Scary Authors Reveal the Most Terrifying Tales They've Ever Experienced

Andrew Michael Hurley

A Chilling Tale from a master of suspense

I read this tale years ago and it has lingered with me ever since. The named “summer people” happen to be the Allisons from the city, who occupy an identical remote rural cabin each year. During this visit, in place of going back home, they opt to extend their holiday a few more weeks – something that seems to alarm all the locals in the nearby town. Each repeats the same veiled caution that nobody has ever stayed at the lake after Labor Day. Regardless, they insist to not leave, and at that point things start to become stranger. The man who supplies the kerosene declines to provide to the couple. Nobody is willing to supply food to the cabin, and as the family endeavor to go to the village, their vehicle fails to start. Bad weather approaches, the batteries in the radio fade, and as darkness falls, “the aged individuals huddled together within their rental and waited”. What could be they anticipating? What do the locals know? Whenever I read the writer’s chilling and influential story, I recall that the best horror stems from that which remains hidden.

An Acclaimed Writer

An Eerie Story by Robert Aickman

In this brief tale a pair go to a common beach community in which chimes sound continuously, a perpetual pealing that is annoying and unexplainable. The opening truly frightening episode happens after dark, as they opt to take a walk and they can’t find the water. There’s sand, the scent exists of putrid marine life and brine, there are waves, but the sea appears spectral, or a different entity and even more alarming. It’s just insanely sinister and each occasion I travel to the shore at night I remember this narrative which spoiled the ocean after dark for me – positively.
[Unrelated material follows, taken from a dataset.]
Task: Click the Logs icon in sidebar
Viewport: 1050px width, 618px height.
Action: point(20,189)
The newlyweds – the woman is adolescent, he’s not – return to the inn and discover why the bells ring, during a prolonged scene of enclosed spaces, gruesome festivities and death-and-the-maiden encounters grim ballet bedlam. It is a disturbing contemplation on desire and decline, a pair of individuals growing old jointly as partners, the connection and violence and affection within wedlock.
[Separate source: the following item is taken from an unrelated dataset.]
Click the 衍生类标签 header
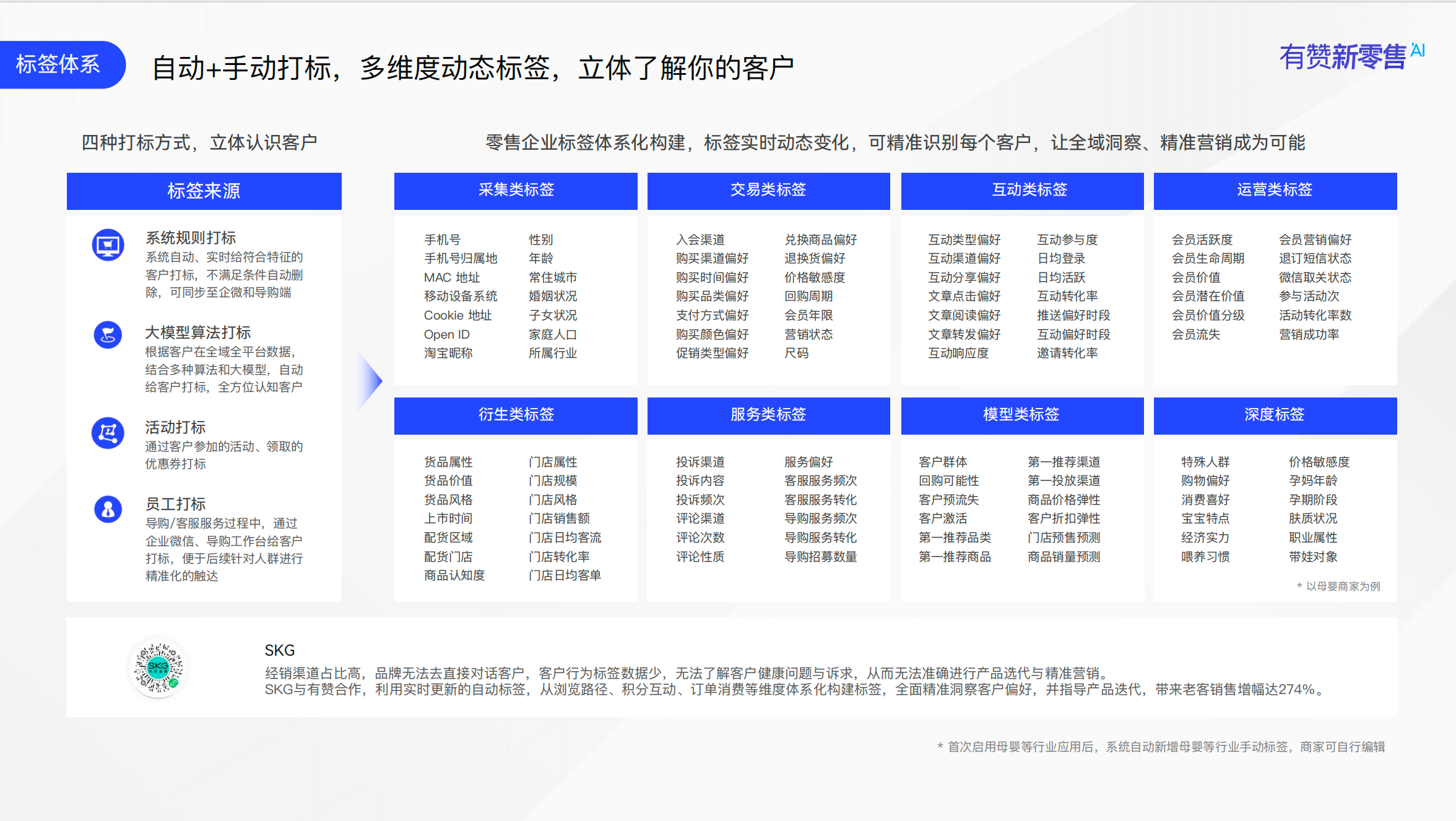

Not just the most terrifying, but probably one of the best concise narratives in existence, and a beloved choice. I experienced it in the Spanish language, in the initial publication of these tales to be published in this country several years back.

Catriona Ward

A Dark Novel by Joyce Carol Oates

I perused this narrative near the water in the French countryside in 2020. Even with the bright weather I experienced a chill through me. Additionally, I sensed the thrill of excitement. I was working on my third novel, and I had hit an obstacle. I was uncertain if it was possible any good way to craft certain terrifying elements the narrative involves. Reading Zombie, I understood that it was possible.

Released decades ago, the book is a grim journey through the mind of a criminal, the main character, modeled after an infamous individual, the serial killer who murdered and mutilated 17 young men and boys in Milwaukee during a specific period. Infamously, this person was fixated with creating a zombie sex slave who would never leave by his side and carried out several grisly attempts to accomplish it.
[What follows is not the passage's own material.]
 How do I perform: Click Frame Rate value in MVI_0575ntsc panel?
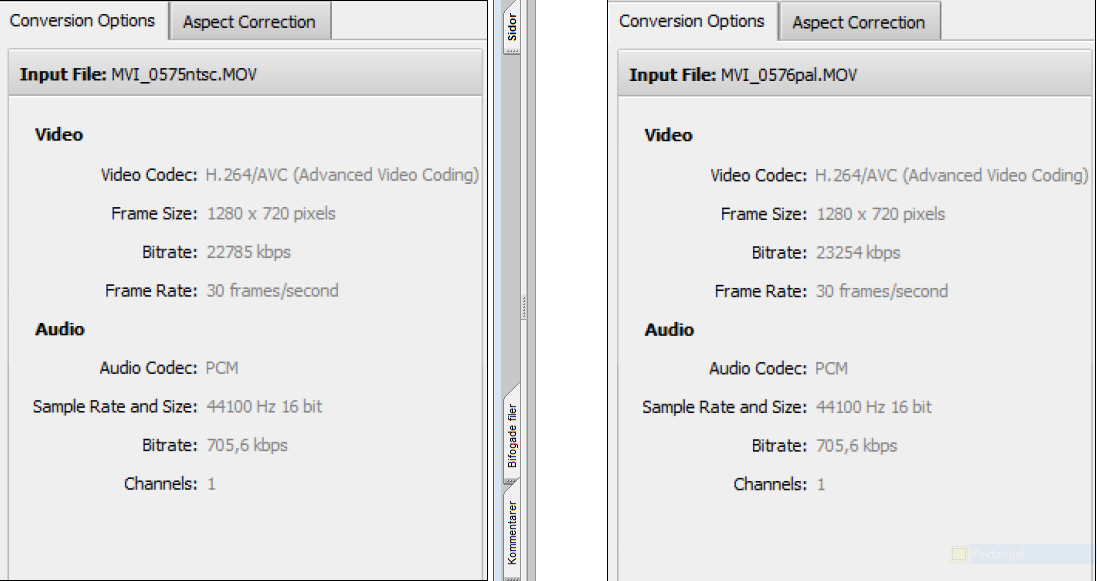point(272,290)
The acts the book depicts are appalling, but similarly terrifying is the psychological persuasiveness. The character’s dreadful, fragmented world is plainly told in spare prose, details omitted. The audience is sunk deep stuck in his mind, compelled to witness mental processes and behaviors that horrify. The strangeness of his mind feels like a bodily jolt – or getting lost in an empty realm. Entering Zombie is not just reading and more like a physical journey. You are consumed entirely.

An Accomplished Author

White Is for Witching by a gifted writer

In my early years, I sleepwalked and subsequently commenced suffering from bad dreams. Once, the horror featured a vision during which I was trapped within an enclosure and, upon awakening, I realized that I had ripped a part out of the window frame, seeking to leave. That building was crumbling; during heavy rain the entranceway flooded, fly larvae dropped from above into the bedroom, and once a large rat climbed the drapes in that space.

When a friend handed me this author’s book, I had moved out with my parents, but the story about the home perched on the cliffs felt familiar to me, longing as I felt. It is a story featuring a possessed loud, sentimental building and a young woman who consumes limestone off the rocks. I cherished the story immensely and came back repeatedly to its pages, always finding {something

Joshua Bennett
Joshua Bennett

A passionate tech writer and digital strategist with over a decade of experience in exploring emerging technologies and their impact on society.